The Jews of the Maghreb (North Africa)
As Western colonial powers imposed more direct rule in North Africa and Jews embraced Westernization, their relationships with their Muslim neighbors changed.
Complicated by European Colonialism
The Jewish situation was especially complicated and fissured in the Maghreb (North Africa), where Italy, Britain, Spain, and above all France imposed significant levels of direct rule, not least through massive violence. Already early in the nineteenth century, France had not only conquered Algeria but had made it part of France, and it extended direct imperial rule over Tunisia (in 1881) and Morocco (in 1912), where the region’s largest Jewish population lived.
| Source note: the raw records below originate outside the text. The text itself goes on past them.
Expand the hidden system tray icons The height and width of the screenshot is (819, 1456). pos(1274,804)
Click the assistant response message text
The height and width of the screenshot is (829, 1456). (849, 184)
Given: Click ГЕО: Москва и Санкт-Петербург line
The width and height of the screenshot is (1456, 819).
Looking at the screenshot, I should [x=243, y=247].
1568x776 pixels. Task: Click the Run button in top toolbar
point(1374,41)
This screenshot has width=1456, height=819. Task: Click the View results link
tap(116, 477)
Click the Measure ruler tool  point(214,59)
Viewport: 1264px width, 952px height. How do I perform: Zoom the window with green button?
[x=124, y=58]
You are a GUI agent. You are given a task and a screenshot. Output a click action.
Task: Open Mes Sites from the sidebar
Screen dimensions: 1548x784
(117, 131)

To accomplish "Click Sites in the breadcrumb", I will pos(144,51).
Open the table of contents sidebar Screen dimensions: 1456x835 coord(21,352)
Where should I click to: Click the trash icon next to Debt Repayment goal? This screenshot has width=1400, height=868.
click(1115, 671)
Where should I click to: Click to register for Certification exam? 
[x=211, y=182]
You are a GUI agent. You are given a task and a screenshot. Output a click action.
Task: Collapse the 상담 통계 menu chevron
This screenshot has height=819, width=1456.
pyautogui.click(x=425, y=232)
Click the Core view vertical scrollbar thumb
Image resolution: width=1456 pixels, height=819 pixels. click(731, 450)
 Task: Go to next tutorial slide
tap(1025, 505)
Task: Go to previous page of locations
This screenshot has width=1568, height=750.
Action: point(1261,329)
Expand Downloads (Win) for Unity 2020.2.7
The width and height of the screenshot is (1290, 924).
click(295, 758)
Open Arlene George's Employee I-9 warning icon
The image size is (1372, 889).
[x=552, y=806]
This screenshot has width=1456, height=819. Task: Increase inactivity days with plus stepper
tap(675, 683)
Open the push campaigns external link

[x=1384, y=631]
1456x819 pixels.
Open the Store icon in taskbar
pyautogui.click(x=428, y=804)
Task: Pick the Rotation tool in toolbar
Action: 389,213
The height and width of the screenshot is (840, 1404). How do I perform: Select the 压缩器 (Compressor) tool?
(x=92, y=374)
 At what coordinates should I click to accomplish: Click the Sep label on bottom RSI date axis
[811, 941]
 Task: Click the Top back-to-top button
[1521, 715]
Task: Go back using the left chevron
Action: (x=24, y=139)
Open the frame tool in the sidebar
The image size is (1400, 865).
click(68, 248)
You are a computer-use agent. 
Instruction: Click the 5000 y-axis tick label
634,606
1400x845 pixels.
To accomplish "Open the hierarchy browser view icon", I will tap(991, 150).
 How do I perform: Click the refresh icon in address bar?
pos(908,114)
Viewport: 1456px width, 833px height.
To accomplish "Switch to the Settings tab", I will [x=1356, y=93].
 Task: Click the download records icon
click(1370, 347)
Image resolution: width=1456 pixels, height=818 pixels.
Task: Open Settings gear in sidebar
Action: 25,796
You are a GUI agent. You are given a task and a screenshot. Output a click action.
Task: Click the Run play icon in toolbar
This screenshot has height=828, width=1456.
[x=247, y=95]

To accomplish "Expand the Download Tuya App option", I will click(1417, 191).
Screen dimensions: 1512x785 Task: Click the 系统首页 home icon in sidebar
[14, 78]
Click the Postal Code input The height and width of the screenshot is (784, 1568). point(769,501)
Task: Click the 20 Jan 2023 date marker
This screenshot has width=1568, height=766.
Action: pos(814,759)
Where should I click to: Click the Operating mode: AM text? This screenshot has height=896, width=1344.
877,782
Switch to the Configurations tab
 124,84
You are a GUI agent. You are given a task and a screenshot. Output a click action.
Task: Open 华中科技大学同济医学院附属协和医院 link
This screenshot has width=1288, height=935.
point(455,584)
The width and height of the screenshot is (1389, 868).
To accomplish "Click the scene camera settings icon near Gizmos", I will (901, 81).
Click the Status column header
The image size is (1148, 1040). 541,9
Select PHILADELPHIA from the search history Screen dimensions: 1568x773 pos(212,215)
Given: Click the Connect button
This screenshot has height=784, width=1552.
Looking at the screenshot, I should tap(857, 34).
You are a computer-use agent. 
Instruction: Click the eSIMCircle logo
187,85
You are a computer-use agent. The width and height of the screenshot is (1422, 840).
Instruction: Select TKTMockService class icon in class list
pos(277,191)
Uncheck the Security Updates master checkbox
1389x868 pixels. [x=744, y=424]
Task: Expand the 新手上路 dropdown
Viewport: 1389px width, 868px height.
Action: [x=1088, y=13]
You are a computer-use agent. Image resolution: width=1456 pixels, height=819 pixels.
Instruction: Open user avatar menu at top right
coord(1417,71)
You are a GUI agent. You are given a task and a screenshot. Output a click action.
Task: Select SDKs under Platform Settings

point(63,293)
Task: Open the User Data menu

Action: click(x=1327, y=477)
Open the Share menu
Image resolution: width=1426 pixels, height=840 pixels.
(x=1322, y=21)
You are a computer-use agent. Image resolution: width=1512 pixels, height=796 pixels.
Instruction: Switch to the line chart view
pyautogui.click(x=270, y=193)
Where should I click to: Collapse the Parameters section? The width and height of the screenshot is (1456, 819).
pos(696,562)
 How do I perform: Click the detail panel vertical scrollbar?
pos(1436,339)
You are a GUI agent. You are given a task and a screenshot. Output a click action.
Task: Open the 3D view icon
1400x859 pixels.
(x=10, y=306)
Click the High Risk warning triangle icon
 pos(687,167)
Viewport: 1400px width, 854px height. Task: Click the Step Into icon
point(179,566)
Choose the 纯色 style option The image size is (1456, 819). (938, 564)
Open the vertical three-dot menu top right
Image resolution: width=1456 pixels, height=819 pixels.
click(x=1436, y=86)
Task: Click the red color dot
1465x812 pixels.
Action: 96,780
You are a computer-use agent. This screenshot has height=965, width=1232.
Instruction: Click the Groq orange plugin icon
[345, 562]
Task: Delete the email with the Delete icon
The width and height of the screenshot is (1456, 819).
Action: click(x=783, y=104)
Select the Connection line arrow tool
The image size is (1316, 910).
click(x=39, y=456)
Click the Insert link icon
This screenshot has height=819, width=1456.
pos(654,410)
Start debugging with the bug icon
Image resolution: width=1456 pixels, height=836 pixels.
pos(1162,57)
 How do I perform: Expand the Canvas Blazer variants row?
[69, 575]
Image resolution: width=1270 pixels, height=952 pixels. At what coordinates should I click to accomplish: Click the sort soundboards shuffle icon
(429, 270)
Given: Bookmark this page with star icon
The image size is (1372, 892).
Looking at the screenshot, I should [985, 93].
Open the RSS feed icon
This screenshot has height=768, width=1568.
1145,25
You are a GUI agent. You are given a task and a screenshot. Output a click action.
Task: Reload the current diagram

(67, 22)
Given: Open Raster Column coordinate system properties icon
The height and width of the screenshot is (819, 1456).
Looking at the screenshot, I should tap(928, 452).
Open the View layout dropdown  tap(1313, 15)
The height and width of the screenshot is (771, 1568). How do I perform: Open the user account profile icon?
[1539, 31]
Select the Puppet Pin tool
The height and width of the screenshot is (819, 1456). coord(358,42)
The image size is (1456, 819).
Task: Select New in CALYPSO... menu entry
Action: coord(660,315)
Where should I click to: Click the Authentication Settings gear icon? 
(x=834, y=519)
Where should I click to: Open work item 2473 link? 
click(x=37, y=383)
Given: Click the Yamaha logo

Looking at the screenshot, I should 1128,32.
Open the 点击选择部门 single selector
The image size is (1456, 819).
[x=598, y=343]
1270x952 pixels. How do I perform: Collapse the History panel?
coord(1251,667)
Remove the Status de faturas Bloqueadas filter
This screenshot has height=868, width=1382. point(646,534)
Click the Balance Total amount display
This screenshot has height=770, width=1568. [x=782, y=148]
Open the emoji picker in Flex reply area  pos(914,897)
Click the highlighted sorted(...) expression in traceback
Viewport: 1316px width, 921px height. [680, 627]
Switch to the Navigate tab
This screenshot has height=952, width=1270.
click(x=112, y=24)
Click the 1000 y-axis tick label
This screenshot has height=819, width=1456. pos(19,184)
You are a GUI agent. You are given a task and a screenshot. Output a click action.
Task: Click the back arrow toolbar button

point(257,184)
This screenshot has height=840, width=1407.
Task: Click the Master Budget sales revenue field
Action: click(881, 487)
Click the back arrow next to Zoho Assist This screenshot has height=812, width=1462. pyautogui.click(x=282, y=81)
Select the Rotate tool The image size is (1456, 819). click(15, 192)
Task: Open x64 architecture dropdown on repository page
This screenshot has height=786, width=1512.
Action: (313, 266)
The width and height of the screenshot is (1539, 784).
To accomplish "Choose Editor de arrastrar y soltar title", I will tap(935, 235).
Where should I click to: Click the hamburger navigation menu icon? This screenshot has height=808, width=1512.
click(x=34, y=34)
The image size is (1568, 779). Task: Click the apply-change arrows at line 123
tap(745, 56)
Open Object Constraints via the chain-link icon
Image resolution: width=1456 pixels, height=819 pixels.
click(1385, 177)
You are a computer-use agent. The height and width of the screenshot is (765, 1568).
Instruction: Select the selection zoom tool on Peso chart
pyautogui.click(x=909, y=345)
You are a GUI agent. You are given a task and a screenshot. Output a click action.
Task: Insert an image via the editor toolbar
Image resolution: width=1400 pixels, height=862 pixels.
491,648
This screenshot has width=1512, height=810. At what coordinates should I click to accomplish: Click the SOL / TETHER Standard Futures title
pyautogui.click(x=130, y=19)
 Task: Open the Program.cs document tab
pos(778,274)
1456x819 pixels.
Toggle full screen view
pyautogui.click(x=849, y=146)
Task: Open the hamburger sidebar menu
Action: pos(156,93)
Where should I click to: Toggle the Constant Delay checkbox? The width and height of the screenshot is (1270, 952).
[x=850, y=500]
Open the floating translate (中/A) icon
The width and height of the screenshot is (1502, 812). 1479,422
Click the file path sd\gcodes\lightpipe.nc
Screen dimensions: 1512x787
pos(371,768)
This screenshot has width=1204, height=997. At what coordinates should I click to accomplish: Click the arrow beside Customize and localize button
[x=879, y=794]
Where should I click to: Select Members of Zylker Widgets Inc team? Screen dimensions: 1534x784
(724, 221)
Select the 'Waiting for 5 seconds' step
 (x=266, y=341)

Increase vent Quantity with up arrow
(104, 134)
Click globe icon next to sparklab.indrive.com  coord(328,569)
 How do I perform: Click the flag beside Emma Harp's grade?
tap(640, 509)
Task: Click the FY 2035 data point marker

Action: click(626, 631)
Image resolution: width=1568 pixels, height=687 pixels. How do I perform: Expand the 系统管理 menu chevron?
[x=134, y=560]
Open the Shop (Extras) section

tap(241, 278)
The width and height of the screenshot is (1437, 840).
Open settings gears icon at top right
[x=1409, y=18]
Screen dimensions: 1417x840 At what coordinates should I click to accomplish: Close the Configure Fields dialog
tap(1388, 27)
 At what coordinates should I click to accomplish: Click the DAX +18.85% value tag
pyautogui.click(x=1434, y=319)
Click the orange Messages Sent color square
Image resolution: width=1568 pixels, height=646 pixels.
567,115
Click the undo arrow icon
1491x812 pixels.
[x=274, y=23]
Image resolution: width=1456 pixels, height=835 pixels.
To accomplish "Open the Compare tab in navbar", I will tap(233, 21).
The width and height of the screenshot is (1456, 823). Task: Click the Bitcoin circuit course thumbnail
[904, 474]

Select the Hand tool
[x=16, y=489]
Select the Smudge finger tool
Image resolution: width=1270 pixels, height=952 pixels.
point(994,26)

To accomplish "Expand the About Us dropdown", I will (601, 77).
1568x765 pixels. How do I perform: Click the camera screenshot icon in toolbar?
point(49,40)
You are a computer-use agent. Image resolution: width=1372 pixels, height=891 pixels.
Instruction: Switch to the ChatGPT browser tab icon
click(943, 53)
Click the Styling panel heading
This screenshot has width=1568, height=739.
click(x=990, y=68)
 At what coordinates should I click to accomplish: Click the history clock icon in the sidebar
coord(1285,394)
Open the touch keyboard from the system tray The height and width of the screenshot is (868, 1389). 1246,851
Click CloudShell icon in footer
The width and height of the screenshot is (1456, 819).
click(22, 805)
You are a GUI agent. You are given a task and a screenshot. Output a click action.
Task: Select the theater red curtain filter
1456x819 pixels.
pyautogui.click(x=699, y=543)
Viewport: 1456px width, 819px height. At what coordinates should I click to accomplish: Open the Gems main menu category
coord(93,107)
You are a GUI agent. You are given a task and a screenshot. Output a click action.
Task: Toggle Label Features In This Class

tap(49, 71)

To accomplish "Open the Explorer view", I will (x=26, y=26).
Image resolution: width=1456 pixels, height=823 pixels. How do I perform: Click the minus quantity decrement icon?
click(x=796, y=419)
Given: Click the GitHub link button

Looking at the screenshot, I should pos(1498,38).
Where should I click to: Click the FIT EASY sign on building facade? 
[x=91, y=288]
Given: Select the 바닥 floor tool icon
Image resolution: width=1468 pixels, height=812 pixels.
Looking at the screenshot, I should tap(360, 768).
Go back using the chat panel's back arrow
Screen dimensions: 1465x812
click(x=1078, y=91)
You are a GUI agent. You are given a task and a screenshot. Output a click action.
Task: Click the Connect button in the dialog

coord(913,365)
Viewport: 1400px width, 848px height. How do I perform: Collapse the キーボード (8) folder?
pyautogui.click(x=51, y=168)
Britain took direct administrative control over Egypt’s centers, and Italy dominated Libya with its deeply rooted Jewish population in Tripoli, Benghazi, and smaller settlements.
The implications of such direct rule for Jews were dramatic. Many of the Jewish communities scattered across the vast expanses of Arab and Berber North Africa had entered the nineteenth century with especially close cultural affinities to their Muslim neighbors, though at the same time, their place in society was generally thickly and sometimes violently circumscribed by especially stringent versions of the traditional Muslim custom governing the differentiation of tolerated religious minorities. As of 1880, this was still true for most Jews, particularly in more isolated inland cities like Marrakesh.
Elite Ties with Western Business Interests
Already before the modern era, small but non-negligible Jewish communal elites, particularly in North African port cities, had cultivated special ties with Italian and West European business interests, won special protections, and begun to adopt Western cultural forms.
Between 1880 and 1918, direct European rule turned such exceptional identification into much more of a norm. Though European conceits about “Oriental” backwardness, decadence, and ineducability cast a shadow over Jews too, generally imperial administrators came to see Jews as corrigible while conveniently judging the much larger indigenous Muslim populations as much less so.
European Legal Status and Protection
A growing number of Jews, and not only those who had great wealth, gained access to European legal protection. More directly and dramatically, the Jews of Algeria actually received French citizenship en masse in 1870, though what that would mean concretely was hashed out in subsequent decades.
In short, for Jews in North Africa, Westernization could mean something far more politically concrete than elsewhere in the region. North African Jews increasingly tied their fates to identification with the culture of the European metropole, although in Morocco and Libya some more provincial communities remained rooted in older lifeways or grew even more conservatively tied to their local traditions as competing European powers divided the region piecemeal.